Repeat word for word the lines from the one containing "You are a GUI" to the end of the material below, and leave all pictures out.

=-=-=

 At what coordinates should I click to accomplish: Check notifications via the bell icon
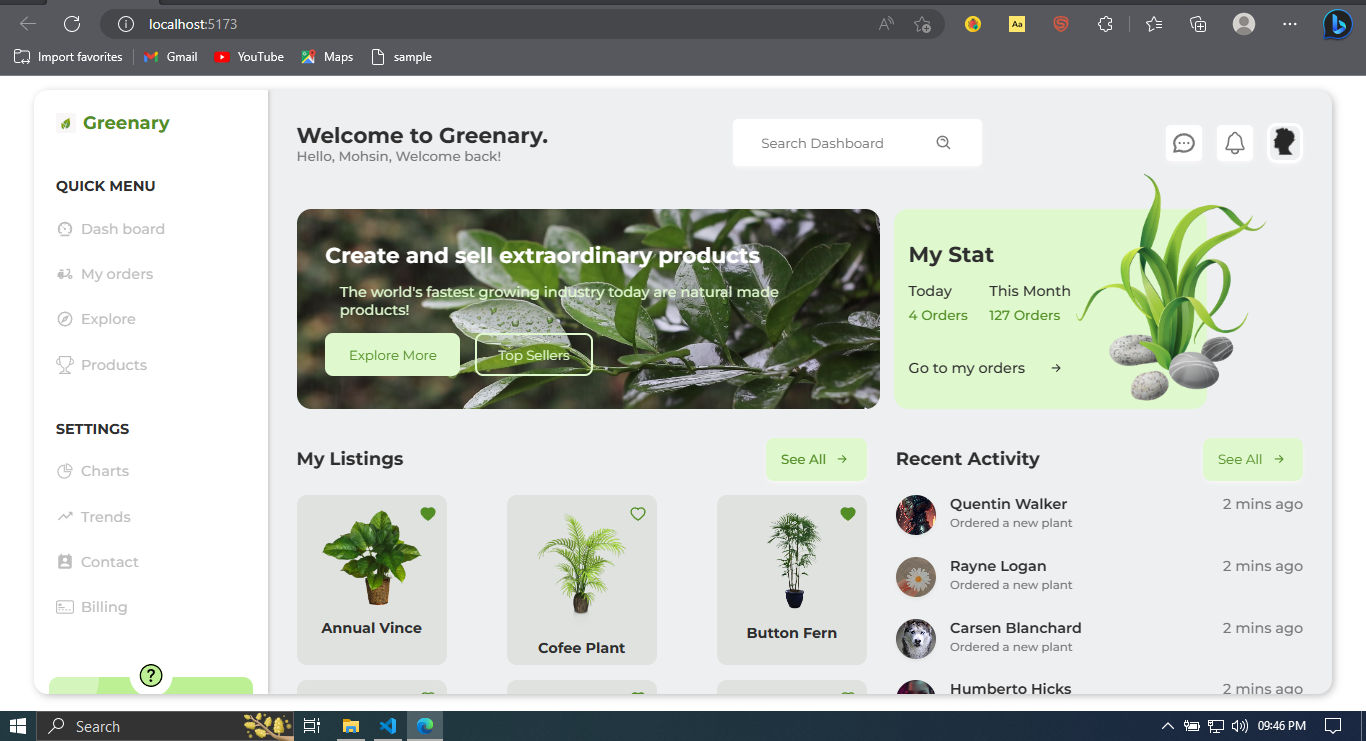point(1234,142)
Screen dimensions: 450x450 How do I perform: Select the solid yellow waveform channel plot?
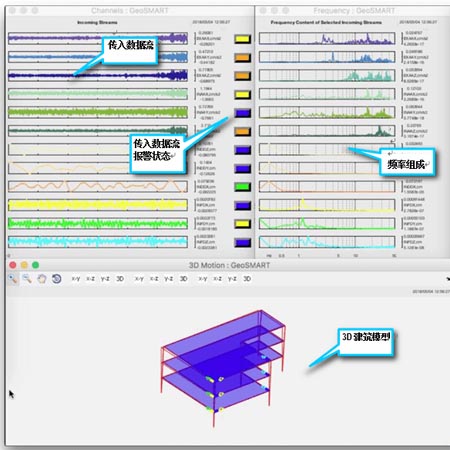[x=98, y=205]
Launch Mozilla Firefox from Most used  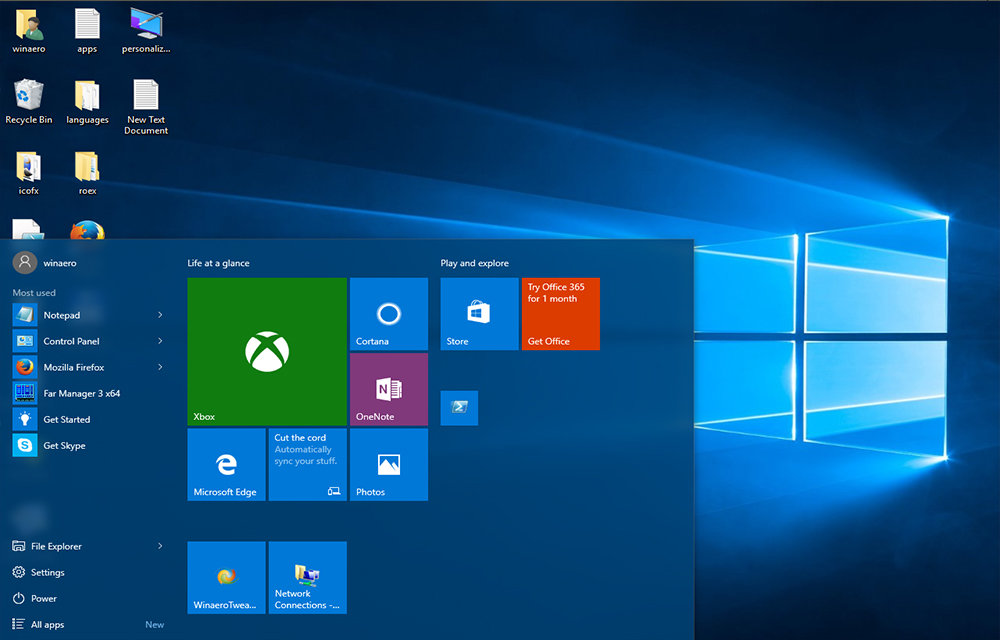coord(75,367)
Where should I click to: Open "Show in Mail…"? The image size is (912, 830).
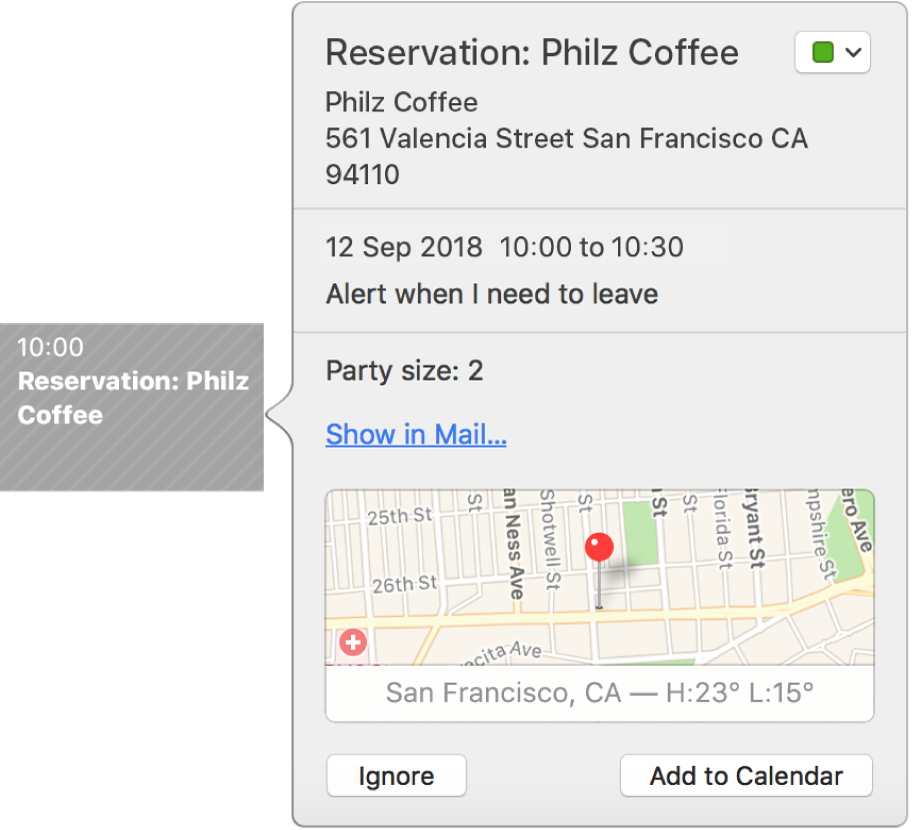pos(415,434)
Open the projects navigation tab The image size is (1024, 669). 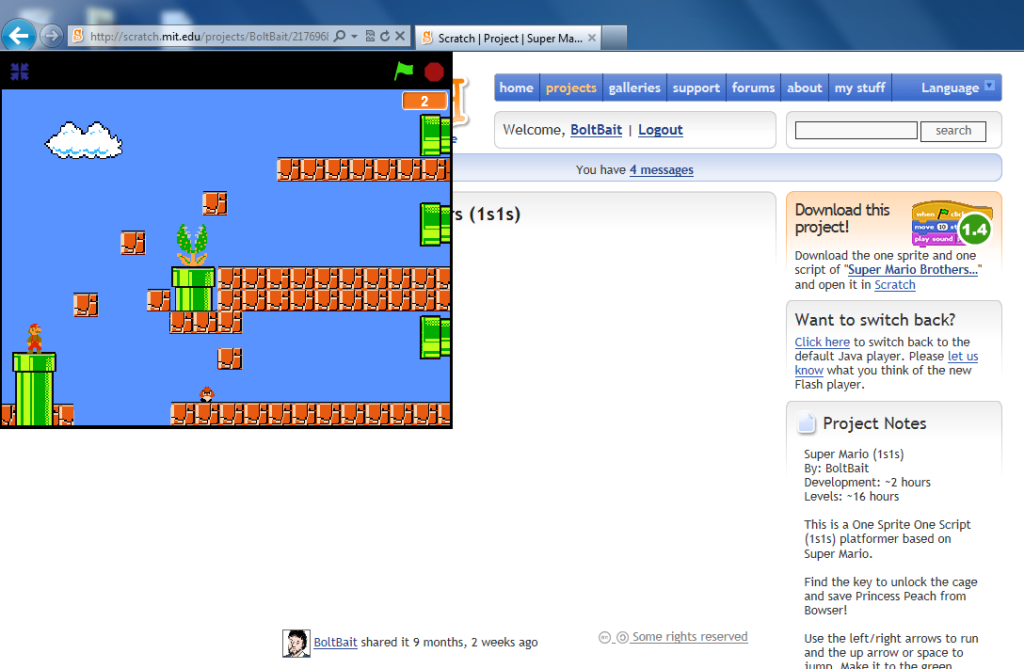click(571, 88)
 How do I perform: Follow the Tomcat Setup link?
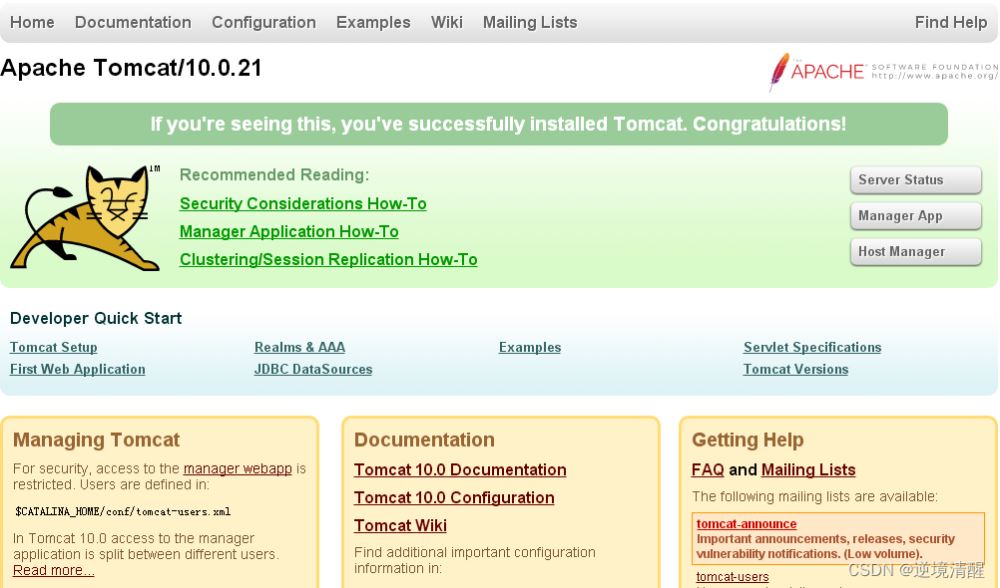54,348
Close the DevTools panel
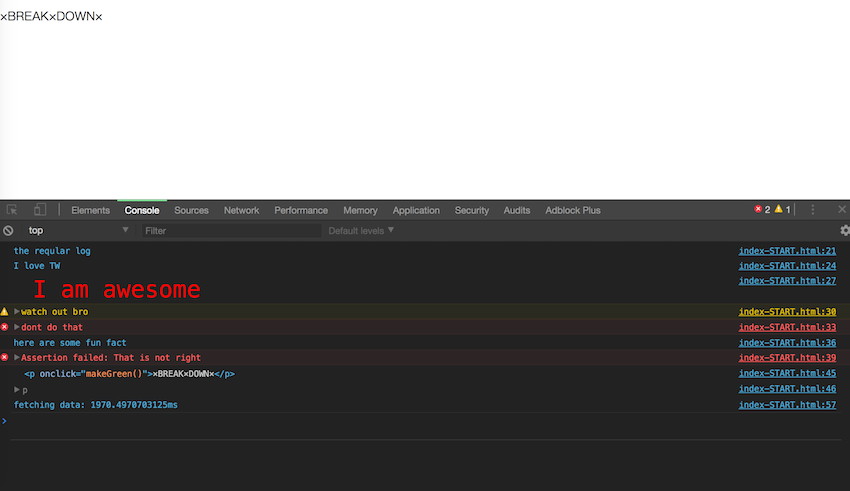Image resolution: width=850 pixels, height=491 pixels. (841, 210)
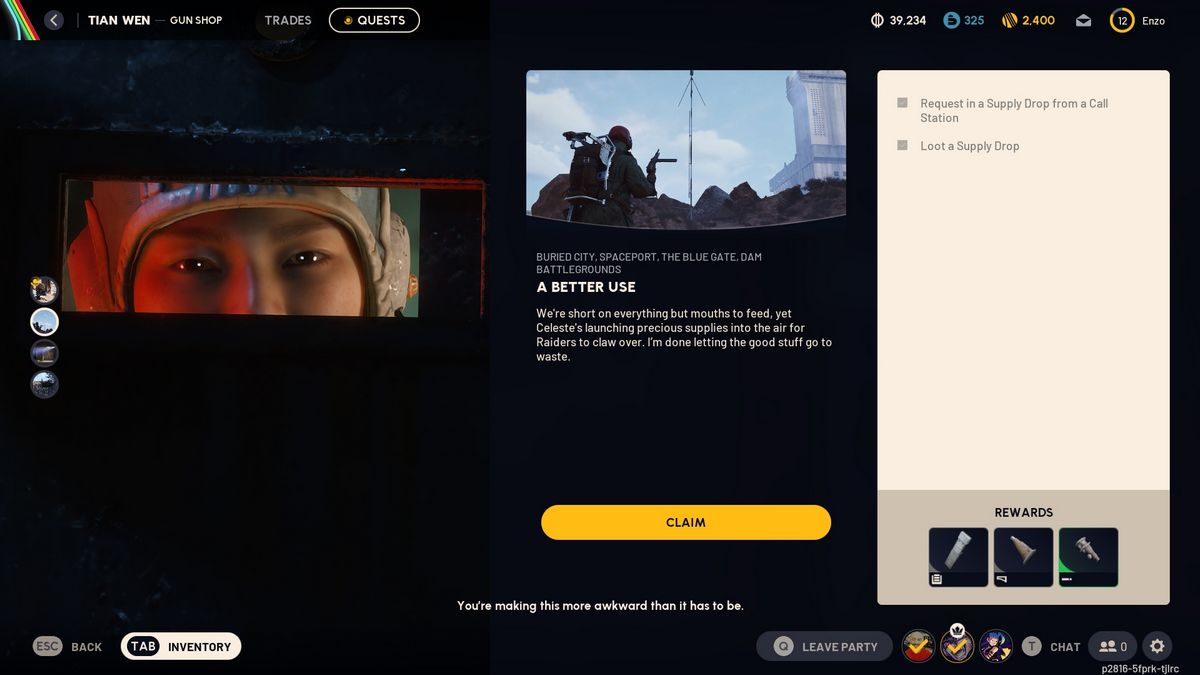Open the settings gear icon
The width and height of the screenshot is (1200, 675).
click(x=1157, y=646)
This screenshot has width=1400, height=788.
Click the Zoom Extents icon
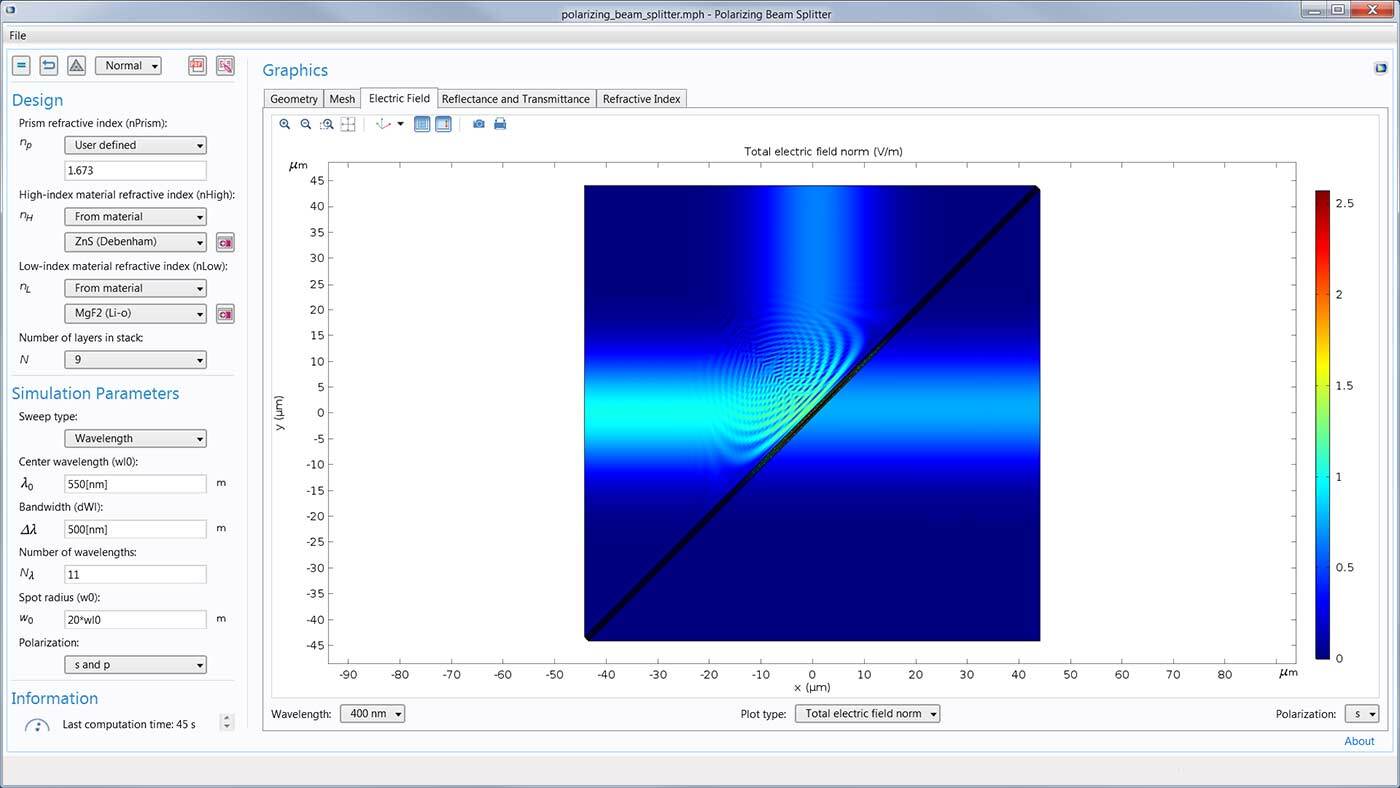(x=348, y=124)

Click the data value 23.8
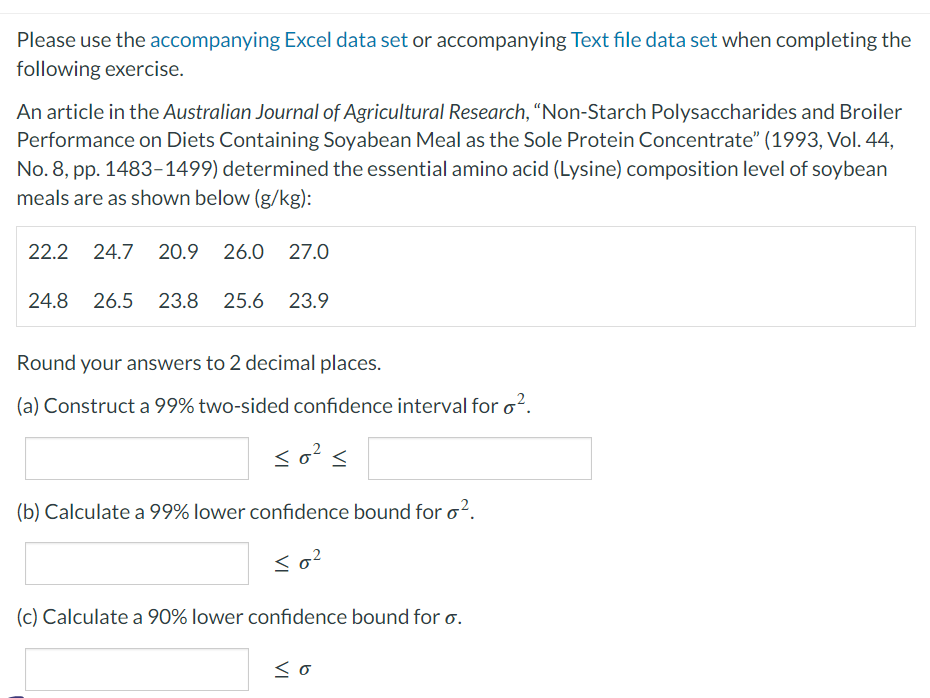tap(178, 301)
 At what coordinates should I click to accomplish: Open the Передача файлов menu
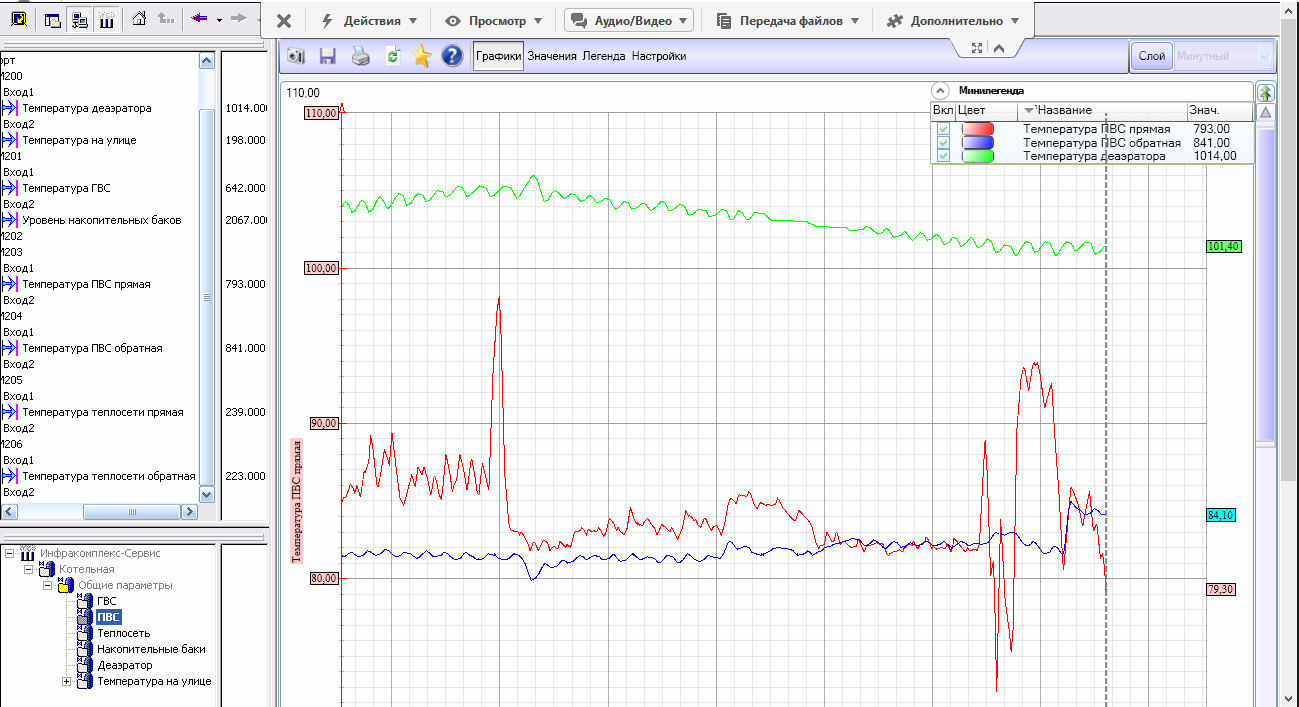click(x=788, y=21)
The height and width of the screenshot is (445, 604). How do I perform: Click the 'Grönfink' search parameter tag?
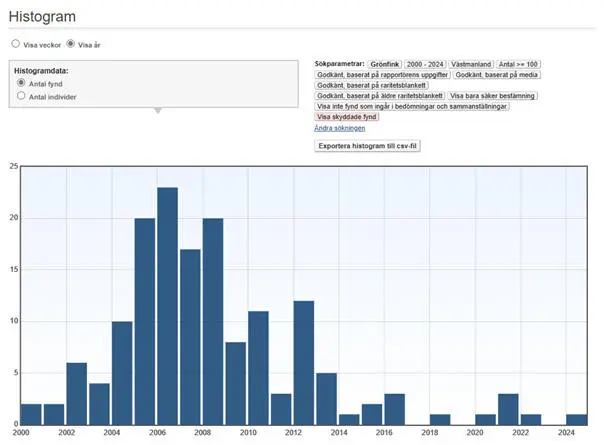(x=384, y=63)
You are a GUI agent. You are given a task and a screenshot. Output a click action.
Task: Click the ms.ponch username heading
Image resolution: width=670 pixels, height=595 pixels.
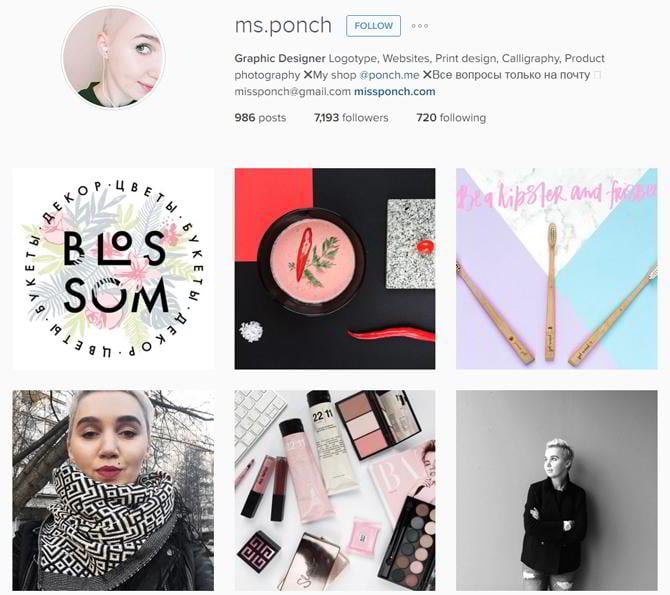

=-=-=

## EXERCISE OUTPUT
You are a GUI agent. You are given a task and a screenshot. Output a click action.
Task: Click the ms.ponch username heading
Image resolution: width=670 pixels, height=595 pixels.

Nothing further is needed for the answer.